Новая вредоносная программа для macOS, написанная на Swift, обнаружена исследователями ESET.
Распространение шифровальщика Patcher осуществляется, прежде всего, посредством торрент-трекеров. Вредоносная программа обычно замаскирована под кряк для Adobe Premiere Pro или Microsoft Office for Mac. При загрузке данного объекта с помощью торрента жертва обнаруживает zip-архив, в котором содержится двоичный файл с именем, которое заканчивается словом Patcher.
При запуске кряка появляется пустое окно, которое содержит лишь кнопку Start.

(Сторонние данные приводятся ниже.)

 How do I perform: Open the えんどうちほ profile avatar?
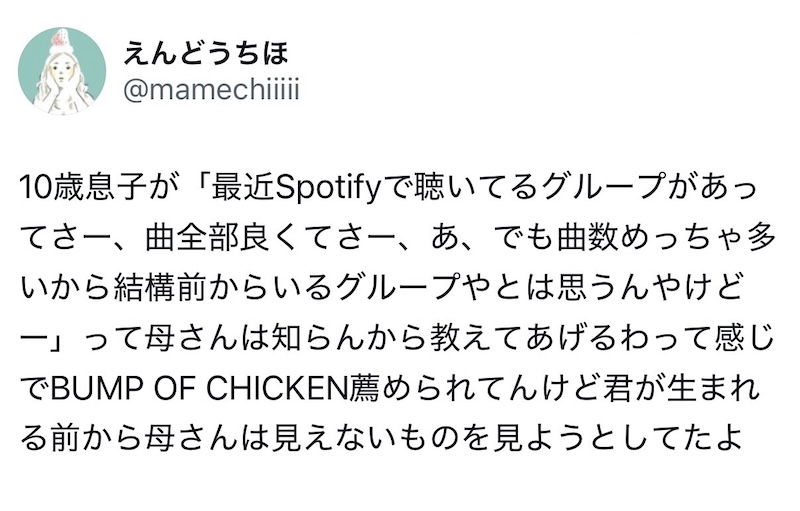pyautogui.click(x=62, y=71)
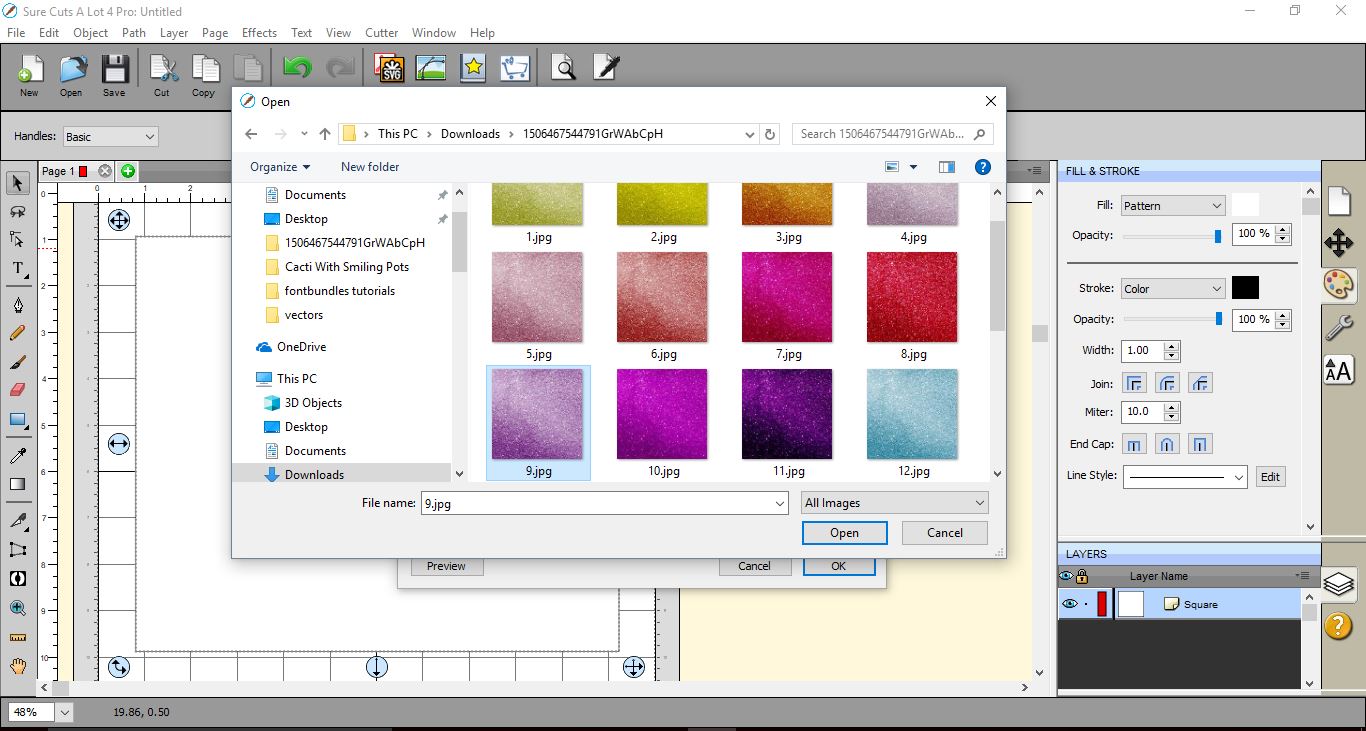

В этот момент жертва еще может закрыть окно, поскольку запуск шифрования осуществляется только после нажатия кнопки Start.
По словам специалистов ESET, Patcher задействует arc4random_uniform и создает случайное значение из 25 символов, применяемое как ключ шифрования для всех пользовательских файлов. При этом вымогательская программа не отправляет данный ключ на командный сервер. В коде шифровальщика нет ничего, что могло бы быть применено для связи с управляющим сервером. Таким образом операторы вредоносной программы не могут восстановить зашифрованную информацию. Более того, ключ является достаточно длинным, вследствие чего его практически невозможно взломать, используя метод полного перебора.
Во всех затронутых директориях Patcher оставляет текстовый документ README!.txt, в котором содержится сообщение с требованием выкупа. Упомянутый в файле биткоин-кошелек является единым для всех пользователей. По словам экспертов, пока что никто не перечислил денег злоумышленникам.
Кроме того, операторы вредоносной программы указывают для связи электронный почтовый адрес в сервисе Mailinator. Поскольку на Mailinator не нужна авторизация и регистрация, любой человек может просмотреть содержимое ящика. Эксперты ESET отслеживали активность ящика в течение всей последней недели, однако так и не зафиксировали ни одного письма.